General characteristics
- Class & type: PCS-1376 class patrol craft sweeper
- Displacement: 245 long tons (249 t) light; 340 long tons (345 t) full load;
- Length: 136 ft (41 m)
- Beam: 24 ft 6 in (7.47 m)
- Draft: 7 ft 9 in (2.36 m)
- Propulsion: 2 × General Motors 8-268A diesel engines, 800 bhp (597 kW) each; Snow and Knobstedt single reduction gear; 2 shafts;
- Speed: 14 knots (26 km/h; 16 mph)
- Complement: 57 officers and enlisted
- Armament: 1 × 3"/50 caliber gun; 1 × 40 mm gun; 2 × 20 mm guns; 4 × depth charge projectors; 1 × Hedgehog anti-submarine mortar; 2 × depth charge tracks;

= USS PCS-1379 =

Minesweeper of the United States Navy

USS PCS-1379 was the fourth of twelve patrol craft sweepers constructed by Wheeler Shipbuilding Corporation, Whitestone, Long Island, New York.

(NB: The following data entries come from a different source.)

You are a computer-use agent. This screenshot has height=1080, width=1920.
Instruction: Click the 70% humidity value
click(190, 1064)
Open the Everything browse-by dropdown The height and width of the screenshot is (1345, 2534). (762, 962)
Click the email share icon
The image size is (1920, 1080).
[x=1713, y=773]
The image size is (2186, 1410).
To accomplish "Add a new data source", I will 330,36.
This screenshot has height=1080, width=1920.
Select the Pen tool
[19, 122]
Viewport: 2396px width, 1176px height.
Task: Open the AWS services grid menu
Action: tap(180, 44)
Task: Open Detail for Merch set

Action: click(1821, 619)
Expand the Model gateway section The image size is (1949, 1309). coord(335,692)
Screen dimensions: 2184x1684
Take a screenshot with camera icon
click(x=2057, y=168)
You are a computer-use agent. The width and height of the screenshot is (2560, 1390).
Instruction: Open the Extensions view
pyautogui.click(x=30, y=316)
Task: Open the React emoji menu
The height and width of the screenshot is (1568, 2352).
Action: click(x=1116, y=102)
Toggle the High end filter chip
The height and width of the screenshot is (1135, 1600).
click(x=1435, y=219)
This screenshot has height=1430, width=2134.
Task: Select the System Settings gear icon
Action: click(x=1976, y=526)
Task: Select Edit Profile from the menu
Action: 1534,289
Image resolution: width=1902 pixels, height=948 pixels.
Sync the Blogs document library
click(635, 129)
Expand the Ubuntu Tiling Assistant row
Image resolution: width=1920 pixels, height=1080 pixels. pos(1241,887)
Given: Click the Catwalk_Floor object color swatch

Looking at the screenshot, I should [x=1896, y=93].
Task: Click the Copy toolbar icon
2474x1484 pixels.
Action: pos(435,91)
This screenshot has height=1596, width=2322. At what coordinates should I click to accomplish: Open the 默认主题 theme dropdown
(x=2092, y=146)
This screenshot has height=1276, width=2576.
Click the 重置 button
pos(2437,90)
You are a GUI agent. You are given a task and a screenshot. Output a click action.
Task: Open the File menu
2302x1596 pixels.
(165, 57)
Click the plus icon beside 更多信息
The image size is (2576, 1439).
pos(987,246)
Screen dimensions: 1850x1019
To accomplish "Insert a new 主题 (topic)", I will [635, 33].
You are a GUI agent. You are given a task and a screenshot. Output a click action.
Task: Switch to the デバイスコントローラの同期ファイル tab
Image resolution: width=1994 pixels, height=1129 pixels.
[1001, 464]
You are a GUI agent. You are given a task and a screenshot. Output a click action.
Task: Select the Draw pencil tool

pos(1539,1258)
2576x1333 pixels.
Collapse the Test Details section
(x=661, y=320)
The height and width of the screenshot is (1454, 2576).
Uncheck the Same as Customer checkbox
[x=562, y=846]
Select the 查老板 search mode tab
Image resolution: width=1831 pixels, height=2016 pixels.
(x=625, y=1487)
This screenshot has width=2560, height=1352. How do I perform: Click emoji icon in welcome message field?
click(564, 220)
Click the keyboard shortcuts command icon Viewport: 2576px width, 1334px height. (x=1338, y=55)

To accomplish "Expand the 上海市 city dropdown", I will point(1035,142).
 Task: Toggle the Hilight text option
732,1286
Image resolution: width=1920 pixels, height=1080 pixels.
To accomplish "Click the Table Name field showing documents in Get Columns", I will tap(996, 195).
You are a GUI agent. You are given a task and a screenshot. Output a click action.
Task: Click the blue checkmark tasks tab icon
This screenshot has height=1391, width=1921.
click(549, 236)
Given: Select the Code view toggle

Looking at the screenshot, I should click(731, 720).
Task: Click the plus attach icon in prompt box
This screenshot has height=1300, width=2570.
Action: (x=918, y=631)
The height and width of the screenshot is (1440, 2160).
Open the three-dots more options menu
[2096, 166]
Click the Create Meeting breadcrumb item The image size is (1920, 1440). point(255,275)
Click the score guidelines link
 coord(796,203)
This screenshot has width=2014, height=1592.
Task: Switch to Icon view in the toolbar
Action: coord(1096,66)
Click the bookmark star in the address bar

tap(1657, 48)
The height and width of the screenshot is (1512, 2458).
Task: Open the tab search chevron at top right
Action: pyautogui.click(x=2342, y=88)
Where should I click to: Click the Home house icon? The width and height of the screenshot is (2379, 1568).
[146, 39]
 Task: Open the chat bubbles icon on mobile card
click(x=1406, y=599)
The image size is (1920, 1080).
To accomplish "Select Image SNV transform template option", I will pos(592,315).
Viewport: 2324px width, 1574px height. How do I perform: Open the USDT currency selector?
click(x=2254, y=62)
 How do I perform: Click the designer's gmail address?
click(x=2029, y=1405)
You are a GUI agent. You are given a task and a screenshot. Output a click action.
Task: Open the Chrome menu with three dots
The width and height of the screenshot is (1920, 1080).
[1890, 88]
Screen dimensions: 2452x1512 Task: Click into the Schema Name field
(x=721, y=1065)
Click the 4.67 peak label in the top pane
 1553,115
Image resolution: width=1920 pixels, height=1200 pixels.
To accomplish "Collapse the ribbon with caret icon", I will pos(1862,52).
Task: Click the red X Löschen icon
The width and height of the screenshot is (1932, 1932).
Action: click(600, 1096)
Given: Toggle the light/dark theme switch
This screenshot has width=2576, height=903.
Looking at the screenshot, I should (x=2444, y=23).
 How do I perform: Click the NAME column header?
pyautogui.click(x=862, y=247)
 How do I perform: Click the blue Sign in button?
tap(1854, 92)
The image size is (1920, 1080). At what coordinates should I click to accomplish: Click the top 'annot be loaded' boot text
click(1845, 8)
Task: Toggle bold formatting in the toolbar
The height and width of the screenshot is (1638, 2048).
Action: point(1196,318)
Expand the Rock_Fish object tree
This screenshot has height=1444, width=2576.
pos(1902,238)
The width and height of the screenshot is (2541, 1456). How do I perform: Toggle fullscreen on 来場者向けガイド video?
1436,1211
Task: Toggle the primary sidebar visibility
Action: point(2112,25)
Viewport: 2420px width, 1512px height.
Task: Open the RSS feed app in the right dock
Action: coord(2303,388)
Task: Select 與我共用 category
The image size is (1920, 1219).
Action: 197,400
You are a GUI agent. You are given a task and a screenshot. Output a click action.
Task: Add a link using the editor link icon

She was one of a total of 59 of this type to be delivered to the Navy by various shipyards. PCS-1376 through 1387 were designed as submarine chasers, but were launched after the need for coastal escorts had passed.

PCS-1379 spent much of World War II in the Pacific Theater. She was one of thirteen PCS vessels converted to a PCS(C) for control of landing craft with the aft 40 mm mount replaced by a small deckhouse.

==Service history==
Delivered in March 1944 her plank-holding crew reported for duty aboard PCS-1379 at Lido Beach, New York.

PCS-1379 transited the Panama Canal to Hawaii before participating in combat. She crossed the equator at 163 deg East, north to south on 23 August 1944.

During the Mariana and Palau Islands campaign she participated in the invasion of Peleliu Island and Angaur Island on 15-17 September 1944. She shelled Japanese targets on Eil Malk and Abappaomogan Islands on 30-31 October 1944.

In the Volcano and Ryukyu Islands campaign of 1945 she participated in the invasion of the Ryukyu Islands as follows:
- Kerama Retto, 26-31 March 1945
- Okinawa, 1 April 1945
- Menna Shima, 15 April 1945
- Ie Shima, 16 April 1945

PCS-1379 returned to Hawaii, and then back through the Panama Canal, reaching Long Island, NY on or around 15 August 1945.